Saturday, July 18, 2015

Let's talk about PC

I often hear people gripe about "Political Correctness."

And all I can think of is an event that drove it home for me.

I had a boss who called me Beth for two weeks and she got VERY irritated when I ignored her. She finally got in my face and demanded to know why I was disrespecting her and wasn't responding when she was calling me by name.

I told her "That's not my name" and tapped my nameplate that clearly said "Angelia" and had been on my chest for the whole two weeks.

What you rail against as PC, I see it as exactly that situation.

People have said "Don't call me this. It's not who I am." Whether it's a racial slur, a former name or an identity they aren't.

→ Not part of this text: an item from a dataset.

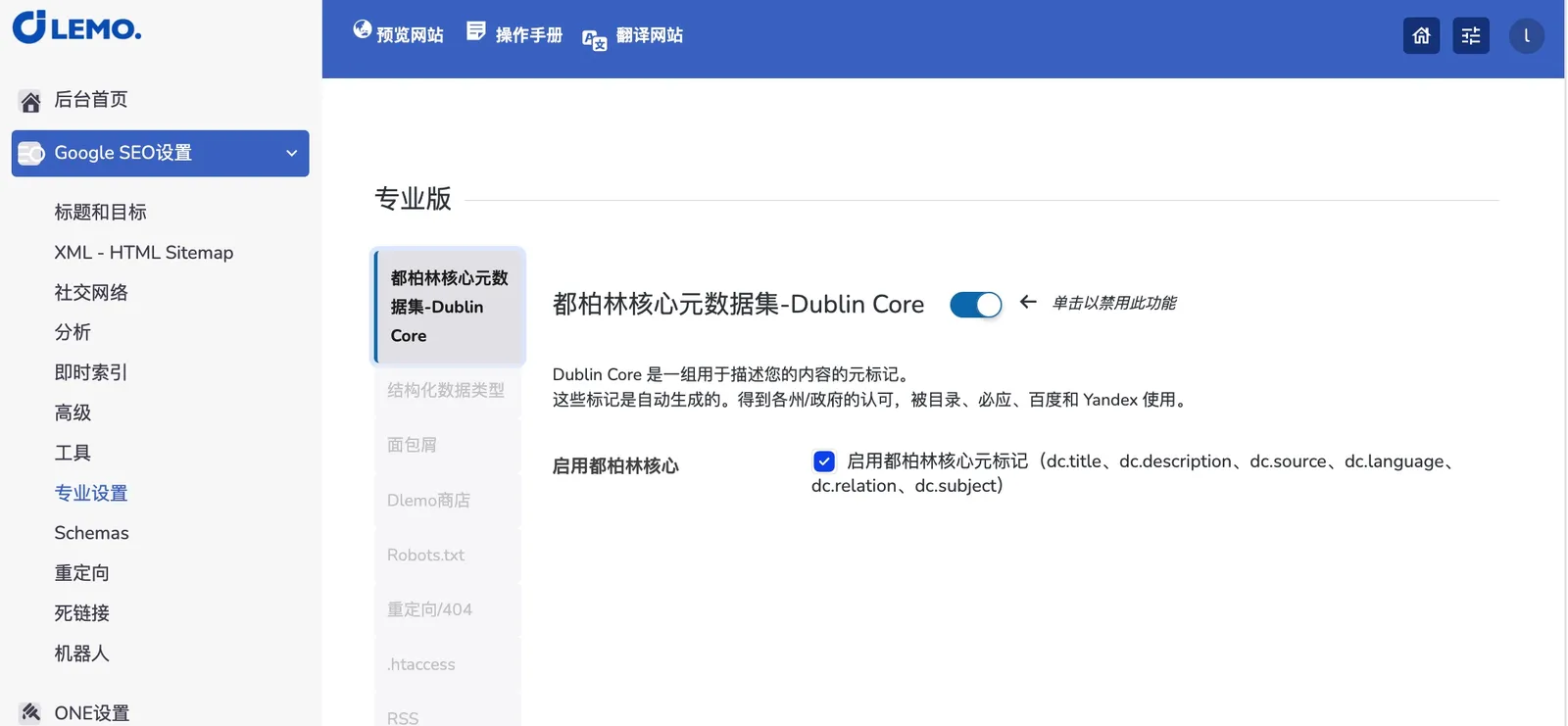Click the DLEMO logo

point(76,27)
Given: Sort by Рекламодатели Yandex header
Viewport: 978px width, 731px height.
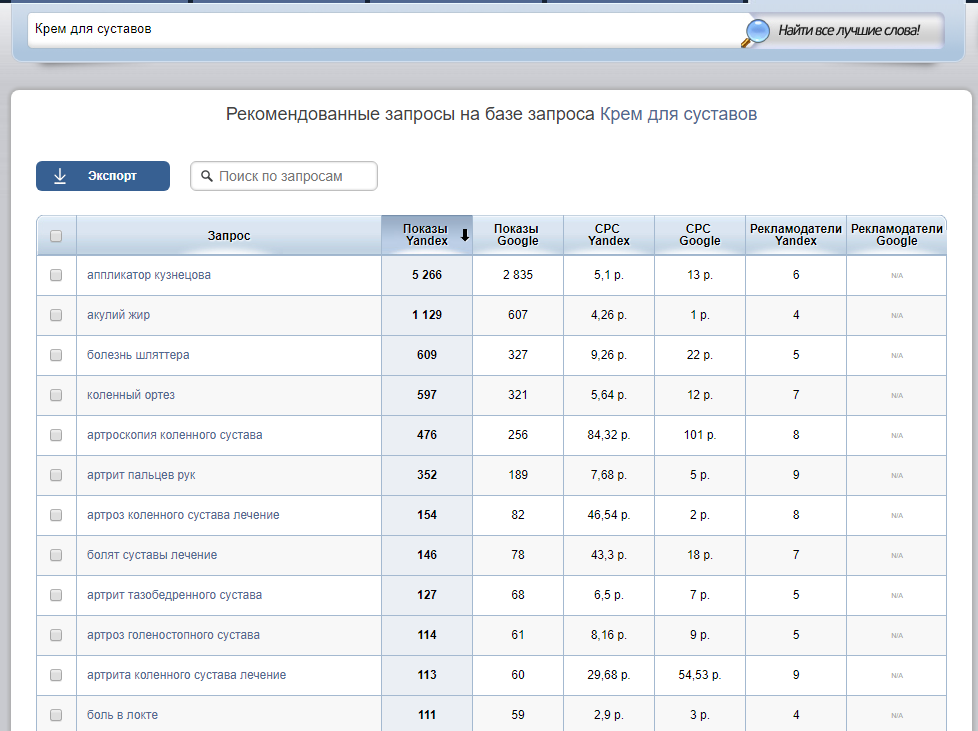Looking at the screenshot, I should (795, 235).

And some people are still shouting "You're BETH and will answer to it!"

PC is about changing thinking by changing the language we use about things. People-first language emphasizes our common humanity. And we've been trying to do that for hundreds of years.
For instance, "Cretin" is a rarely used word today and always an insult.

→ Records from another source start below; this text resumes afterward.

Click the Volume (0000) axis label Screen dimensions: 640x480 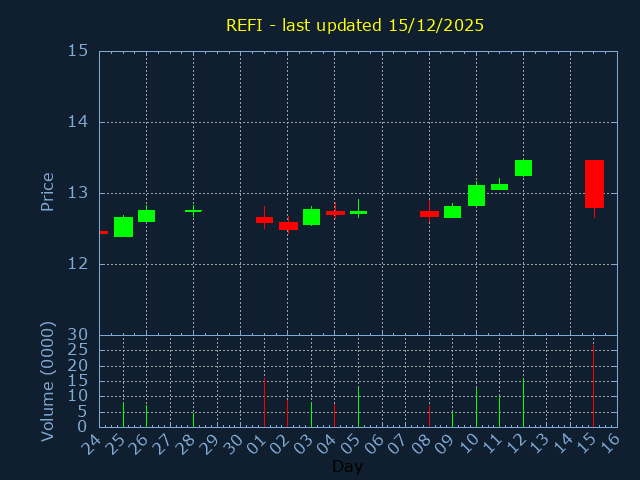tap(47, 381)
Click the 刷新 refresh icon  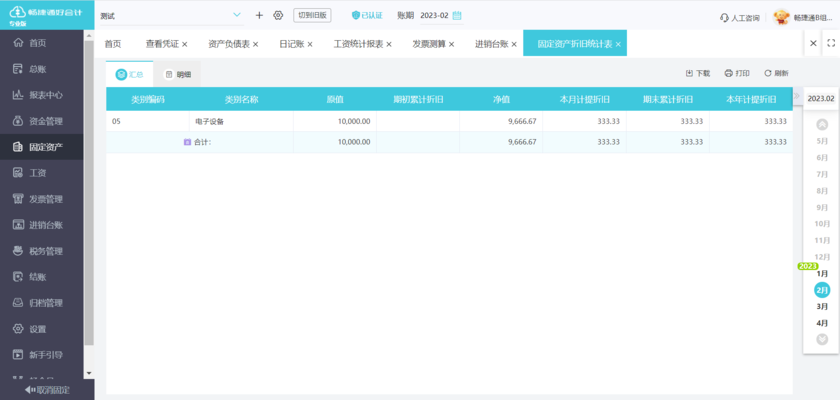[767, 73]
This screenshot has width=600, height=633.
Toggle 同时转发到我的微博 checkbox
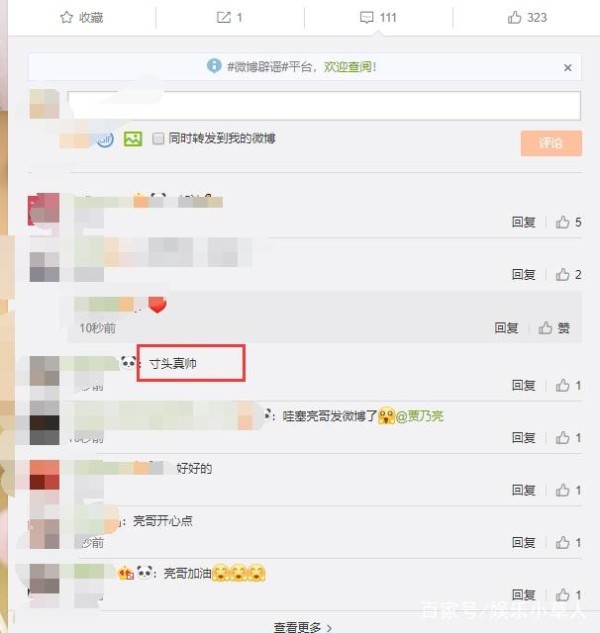pos(158,139)
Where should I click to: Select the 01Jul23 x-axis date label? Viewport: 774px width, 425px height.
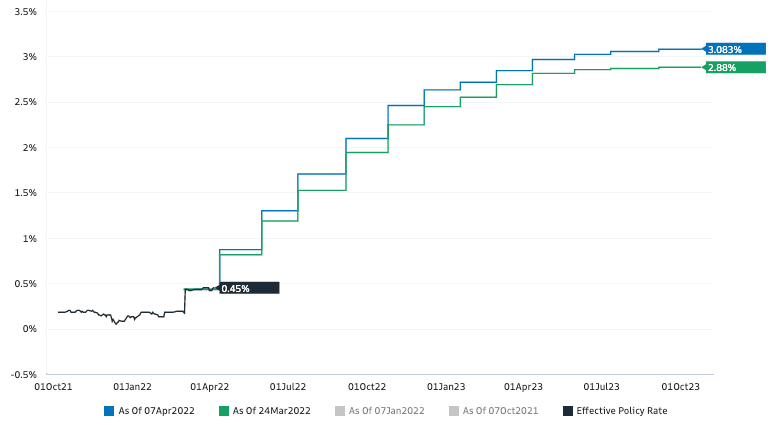(603, 385)
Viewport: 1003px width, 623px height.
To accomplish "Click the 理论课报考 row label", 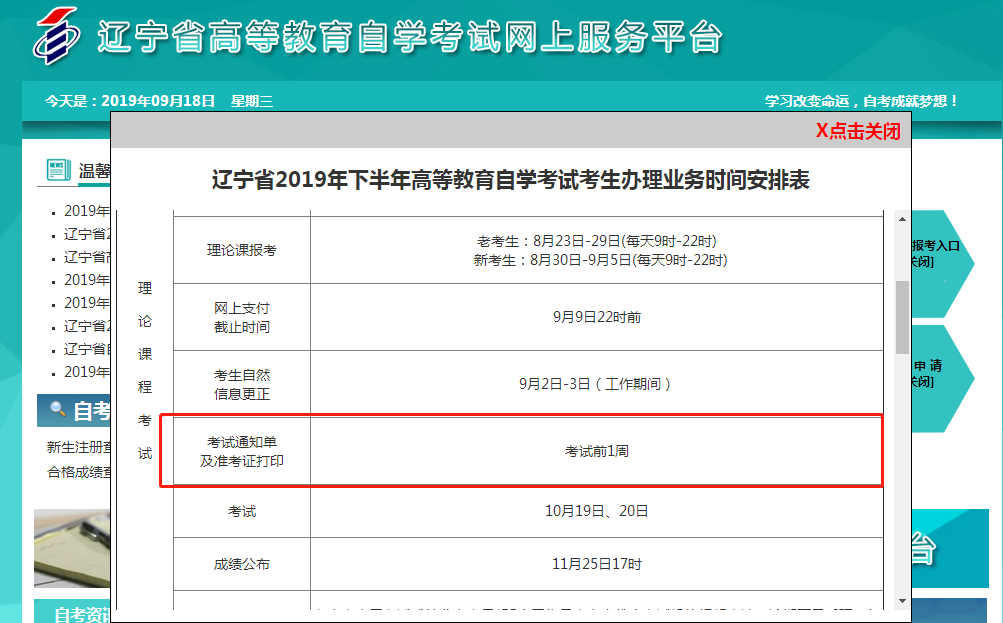I will (x=242, y=250).
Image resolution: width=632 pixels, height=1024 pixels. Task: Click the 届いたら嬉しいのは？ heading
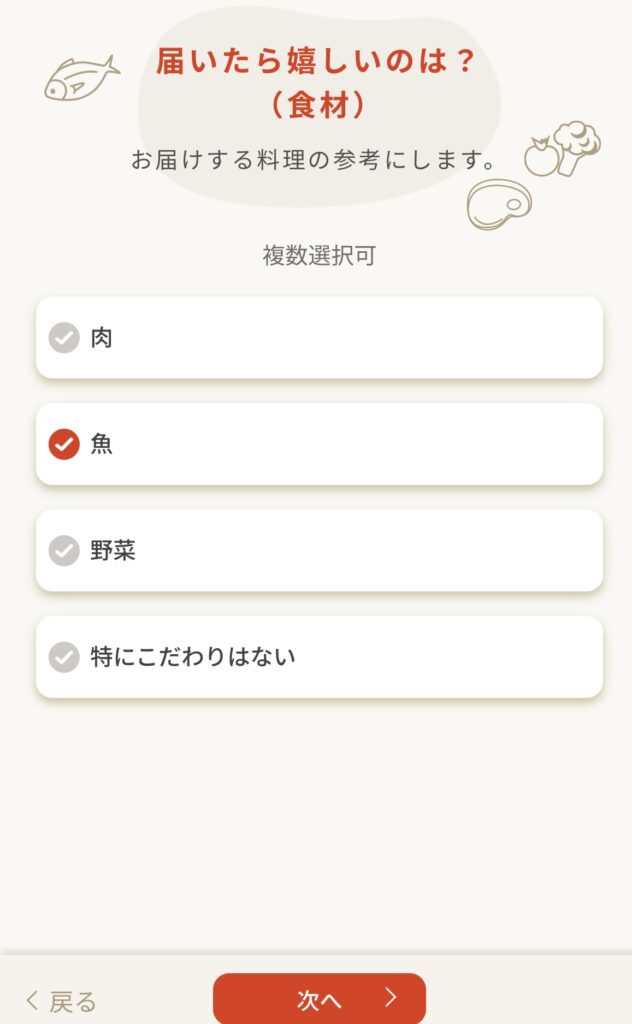coord(315,62)
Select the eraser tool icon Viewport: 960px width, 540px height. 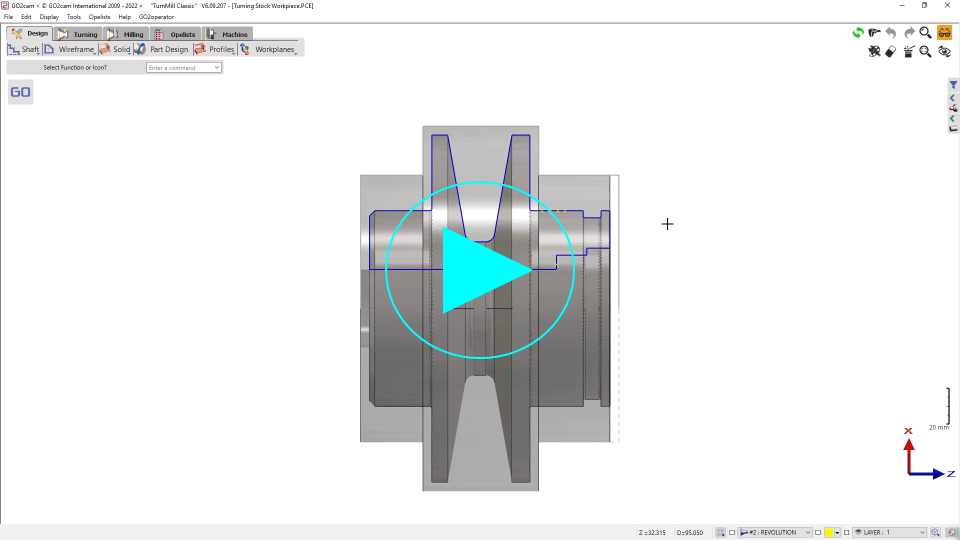pos(891,51)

But it comes from 1779: from French crétin, from Swiss French crestin ‘Christian’ (from Latin Christianus ), here used to mean ‘human being,’ apparently as a reminder that, although dwarfed and mentally handicapped by a thyroid deficiency, cretins were human and not beasts.

Or read up on The Southern Strategy. By coding the language around economics, they managed to convey their racism without ever saying words that had once worked and were now offensive.

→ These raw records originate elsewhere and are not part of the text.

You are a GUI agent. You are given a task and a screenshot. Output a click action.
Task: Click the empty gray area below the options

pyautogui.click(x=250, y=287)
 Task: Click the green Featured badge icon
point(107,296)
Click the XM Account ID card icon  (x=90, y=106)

What it comes down to is the age-old question of Why. Why continue to fight common courtesy? Why keep calling people things we think they should be called?

Are we really better people for being able to call minorities by rude words?
Are we straight shooters for preferring to say "retarded" and "crippled" instead of "Mentally handicapped" or "physically disabled".

People let us know what they prefer to be called.
To continue calling them what we prefer to call them instead is the equivalent of shouting "Beth!" in their faces and insisting they answer.


Please note, I am referring to actual, everyday language--African American, calling transfolk by the right names--not the levels of academically projected ridicule possible for me as melanin-deficient, mammary-enhanced, wofem of privilege.